I spent the entire month of May sorting through the past and throwing away old fruit. The discarded material filled several dumpsters in total, but I was careful to space it out, so as not to overload the university's rubbish pickup schedule. It was fruit that I had collected more than 20 years ago, as part of my dissertation research, which was to study the mineralisation processes within the hackberry (Celtis occidentalis) seed.

During the mid-1990s, I collected thousands of hackberry fruits from trees all across the Midwest. I chemically analysed each seed in order to formulate an equation relating the hackberry's mineral make-up to the summer temperature under which it grew. My bigger goal was to develop a model that would allow scientists to reconstruct past climate conditions by analysing the chemistry of recovered fossil seeds. The model is still in use, while the laboratory analyses that led to it have faded from my memory.

I somehow scraped funding together to move thousands of spent hackberry fruits from laboratory to laboratory - first from California to Georgia, then on to Maryland, and finally all the way to Hawaii - but I am now running up against what many research museums and libraries are facing in America: the high cost of storage.

My next move is overseas, and I don't have an expense account to ship 20 extra boxes of carefully preserved old samples. And so, into the garbage they go.

While clearing out my laboratory, sorting regret from satisfaction, I made a detailed list of everything that I threw away, including where it originally came from and when it had been collected.

I'm glad I did, because in doing so, I stumbled upon something I'd nearly forgotten: the lone box of hackberry samples that was labelled in my father's handwriting, instead of mine.

In 1993, my father collected hackberry fruits for me. My task that year was to observe the development of the seed over the course of the growing season, and I had earmarked several trees in South Dakota for that purpose. During a rare visit home to neighbouring Minnesota, I saw with new eyes the fine specimen of C. occidentalis that graced the south-western corner of my parents' property.
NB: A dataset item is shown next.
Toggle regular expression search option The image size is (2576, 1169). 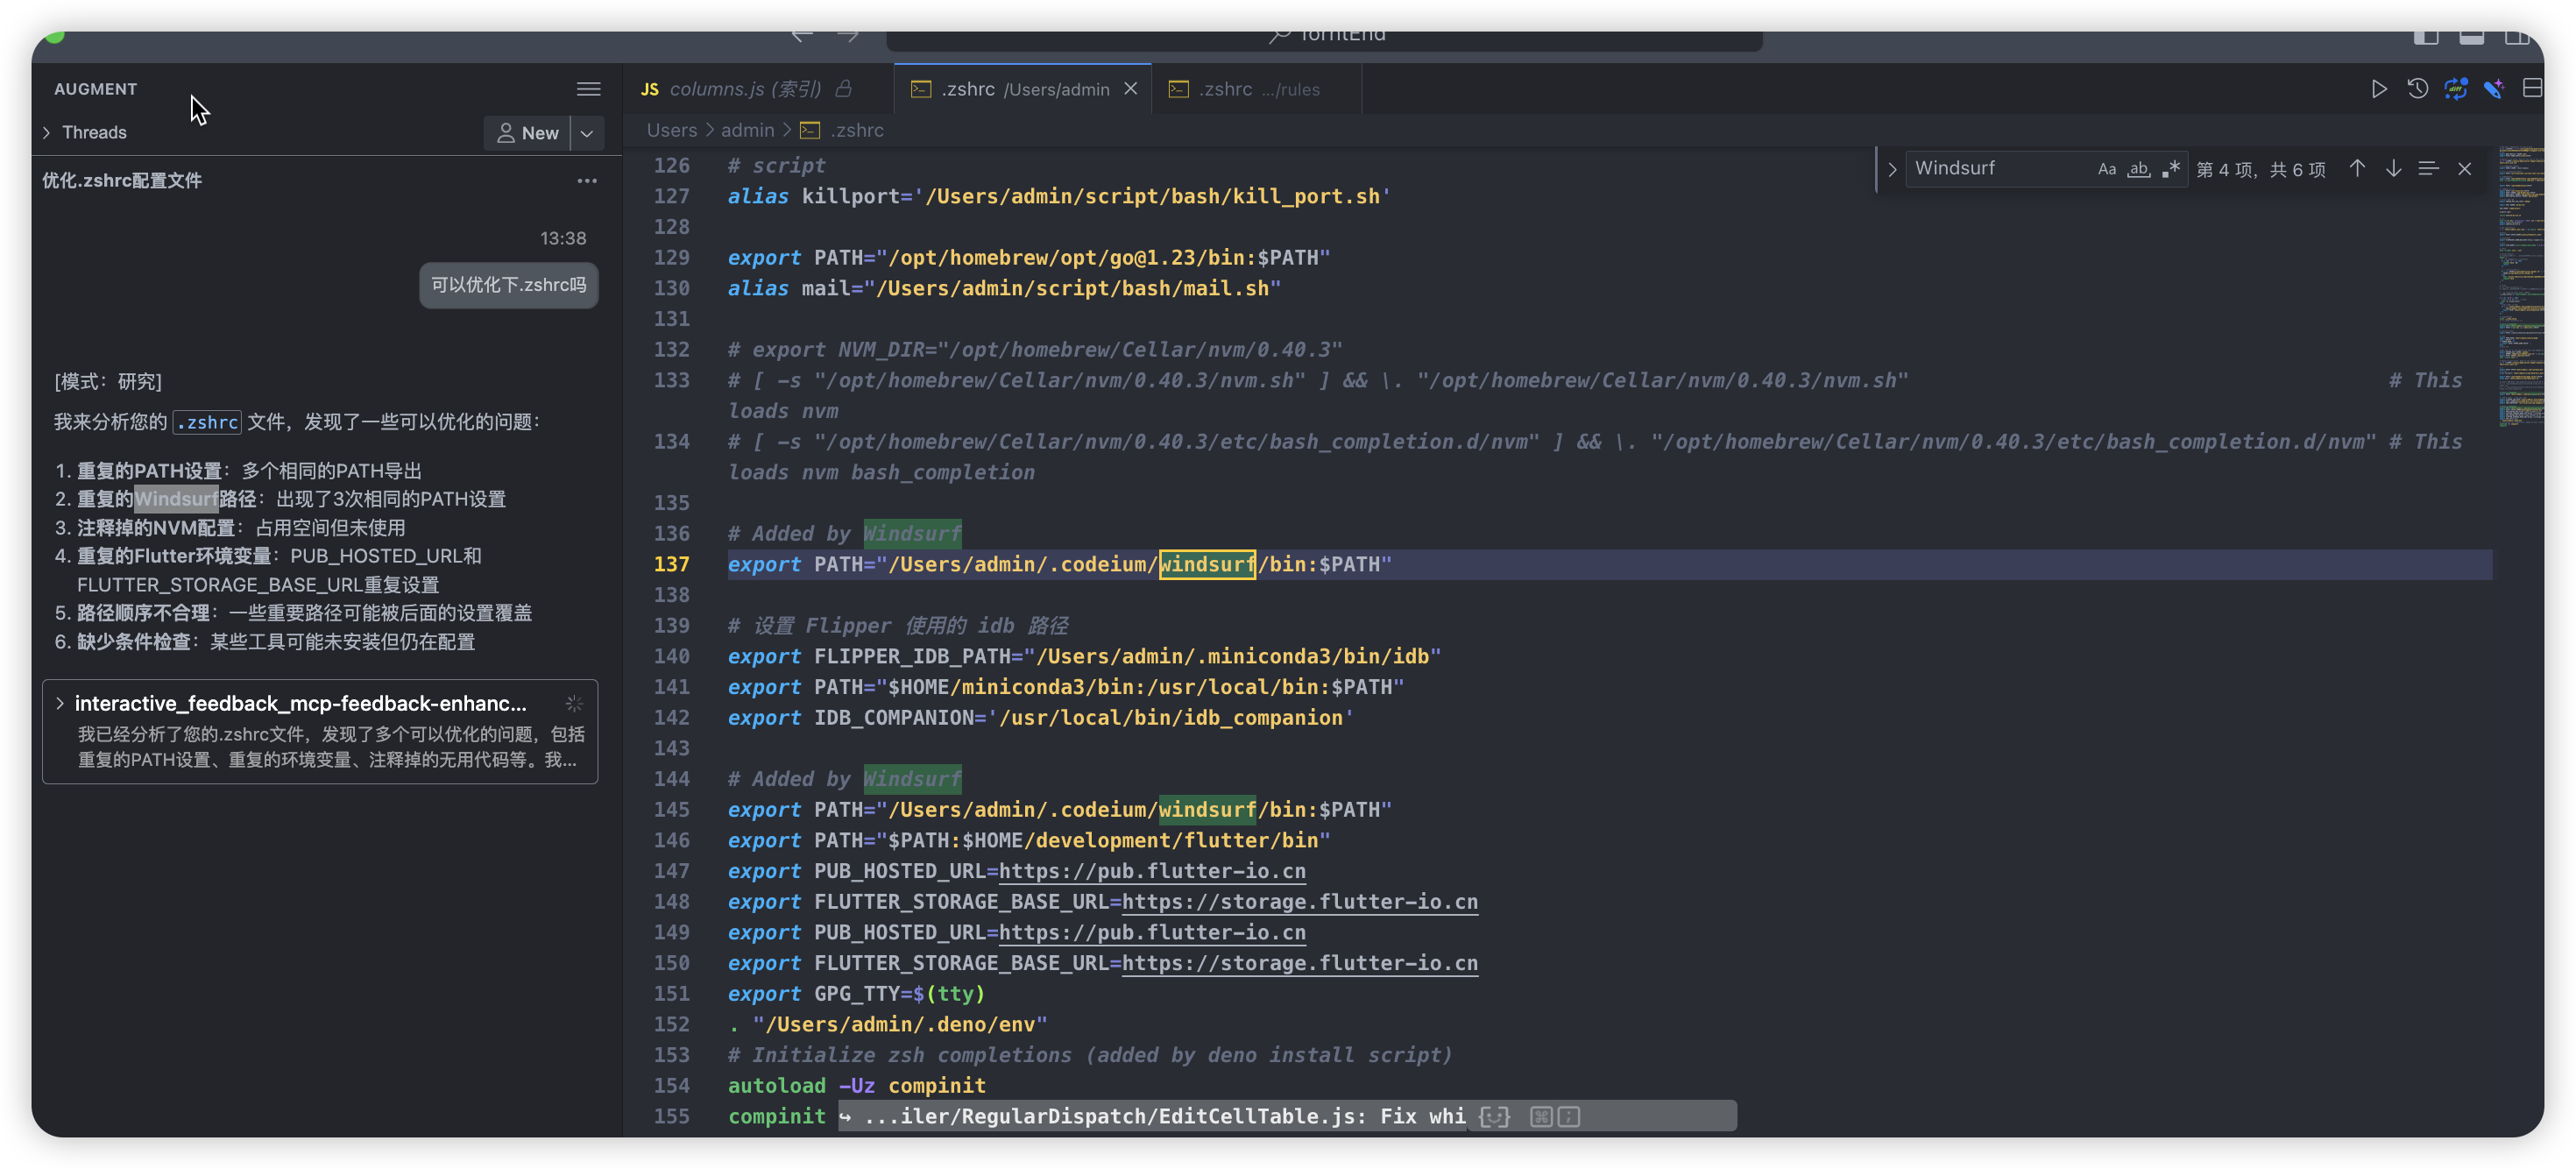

I asked my father if he wouldn't mind pulling off a few fruits every week throughout the summer, and he obliged. From May to September, he visited our hackberry tree twice each day, carefully recording the weather conditions, and also sampling, first flowers, then green fruits, then ripe, then withered, all placed into small plastic vials. Hundreds and hundreds of fruits - each week's harvest wrapped in a sheet of paper describing its yield.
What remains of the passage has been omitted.